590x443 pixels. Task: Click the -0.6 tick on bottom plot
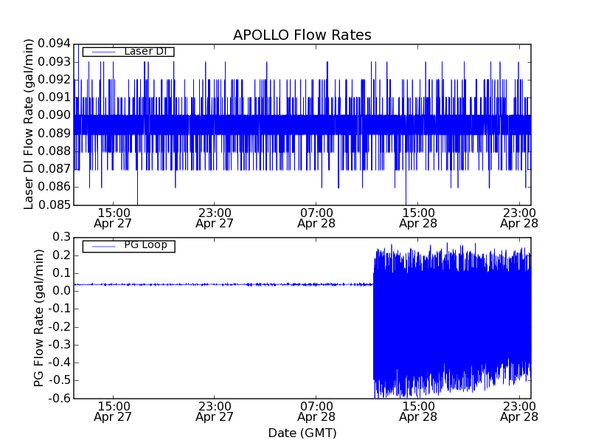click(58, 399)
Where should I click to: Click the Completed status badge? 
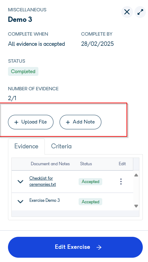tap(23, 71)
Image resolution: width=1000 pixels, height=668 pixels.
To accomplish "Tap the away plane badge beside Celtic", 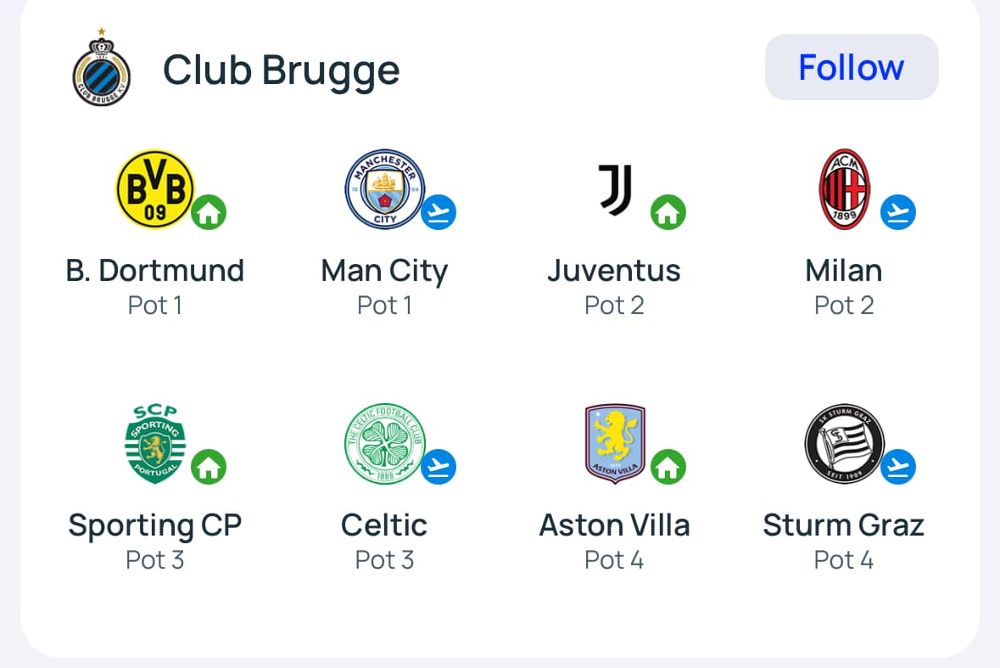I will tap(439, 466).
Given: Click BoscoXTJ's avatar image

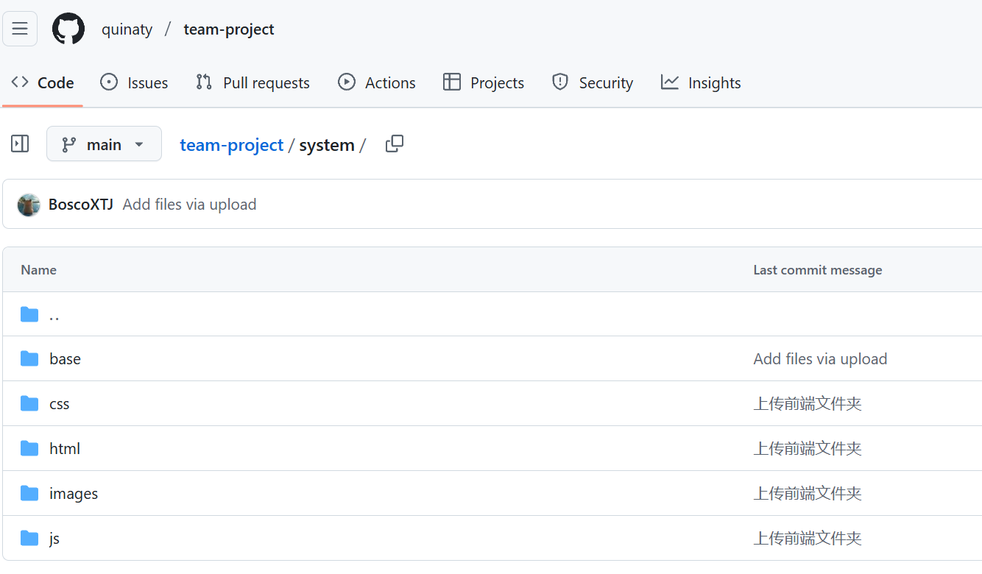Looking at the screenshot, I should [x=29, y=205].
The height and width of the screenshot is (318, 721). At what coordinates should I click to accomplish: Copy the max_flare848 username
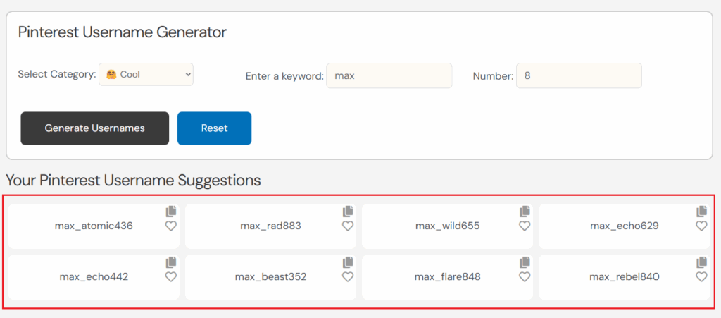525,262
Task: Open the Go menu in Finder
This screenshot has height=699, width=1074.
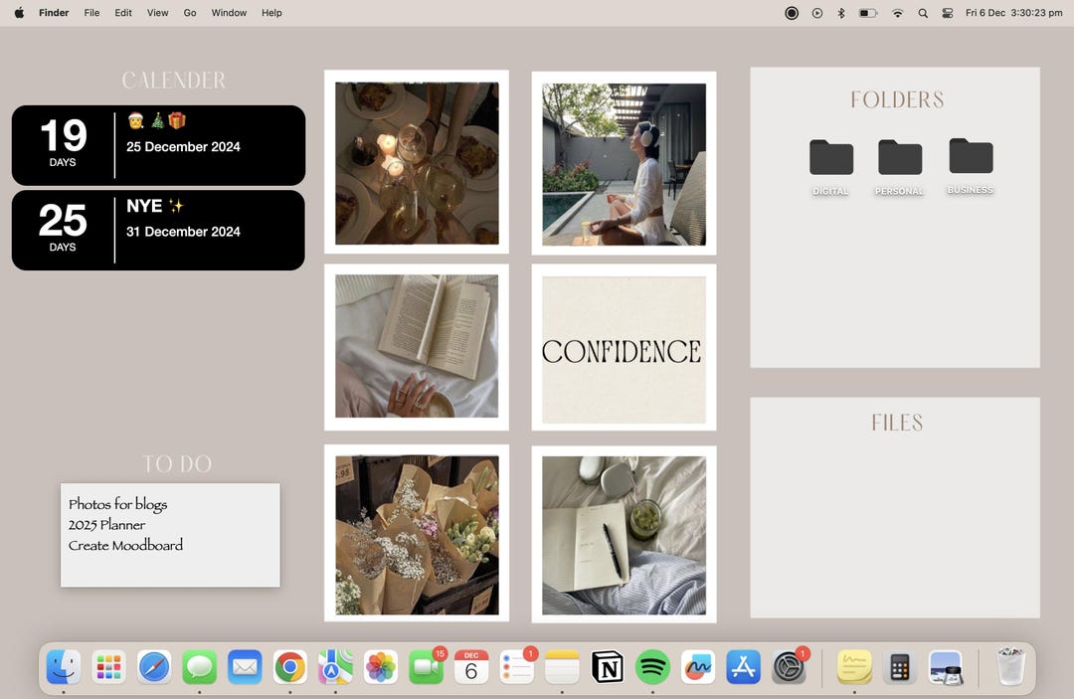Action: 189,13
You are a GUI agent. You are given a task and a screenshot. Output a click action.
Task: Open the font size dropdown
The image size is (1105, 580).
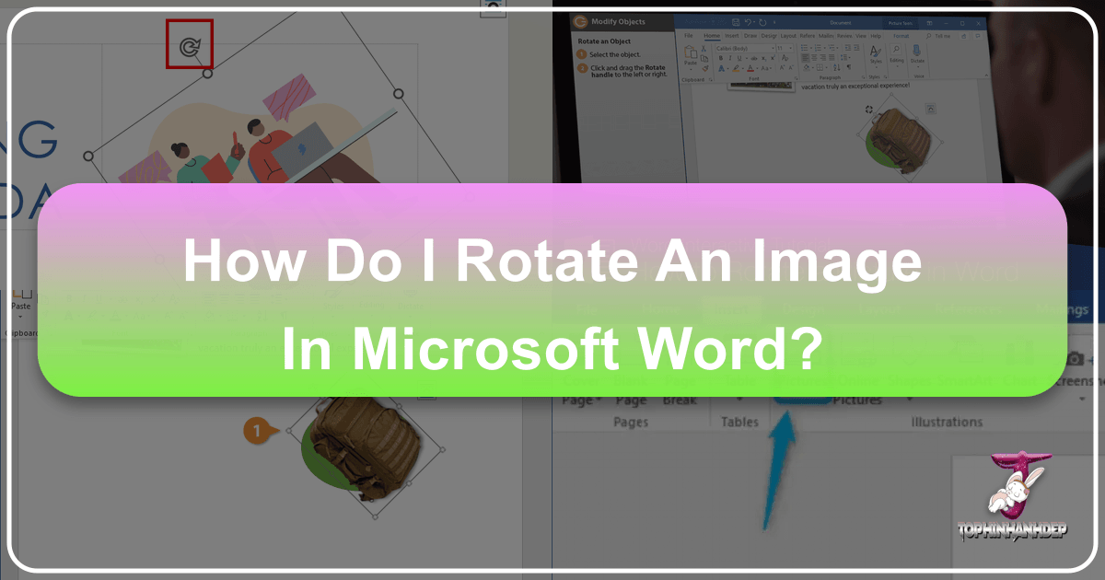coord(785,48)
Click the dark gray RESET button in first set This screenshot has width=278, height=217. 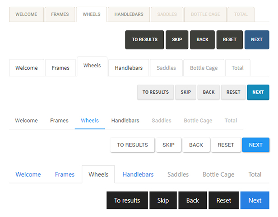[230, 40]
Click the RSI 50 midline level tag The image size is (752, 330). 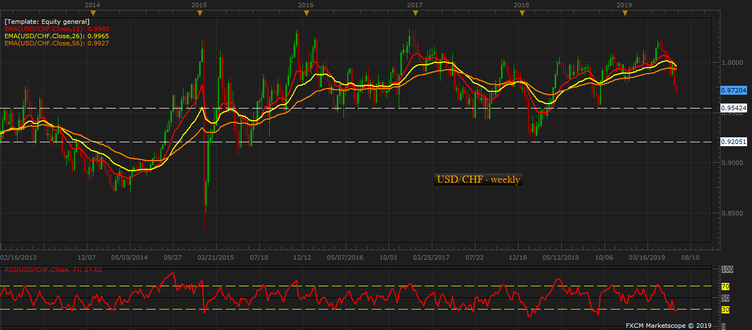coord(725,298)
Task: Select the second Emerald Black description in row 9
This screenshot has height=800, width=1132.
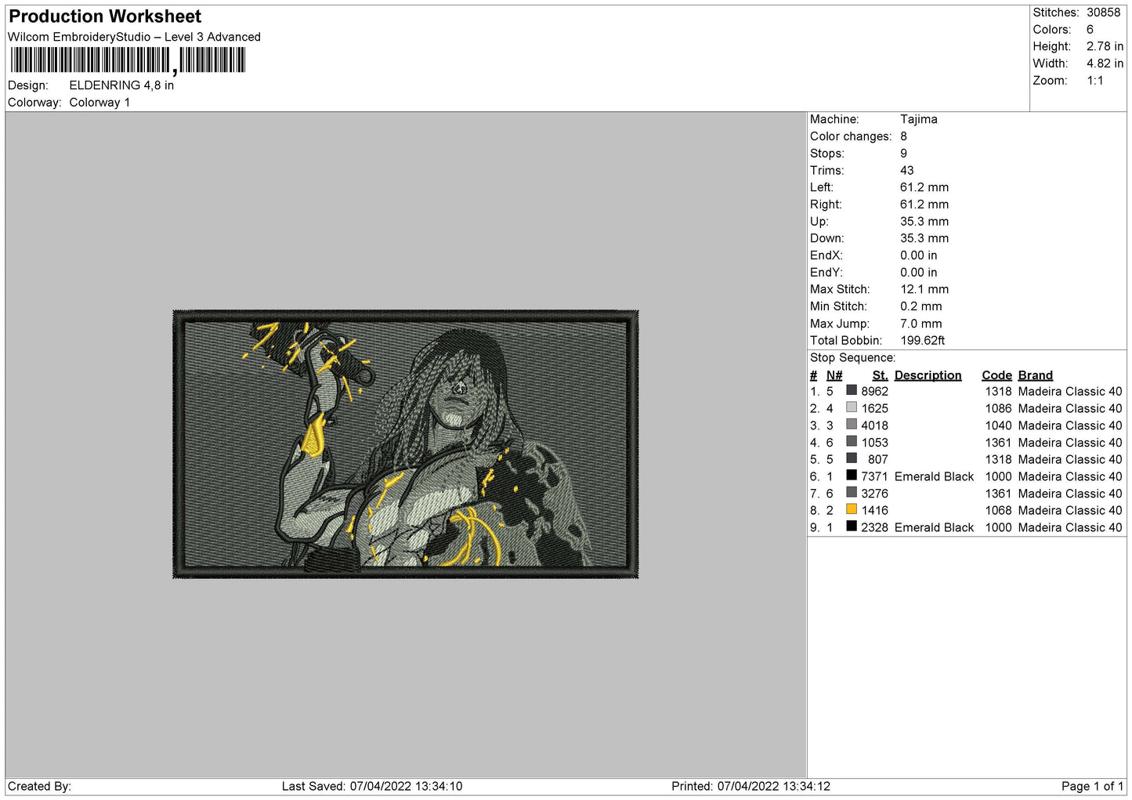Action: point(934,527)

******

--- AIM OF THE EXERCISE ---
All pictures must be left out. Reproduce exactly the lines from the one containing "Task: Select the" to the final line of the entries.

--- RESPONSE ---
Task: Select the second Emerald Black description in row 9
This screenshot has height=800, width=1132.
Action: point(934,527)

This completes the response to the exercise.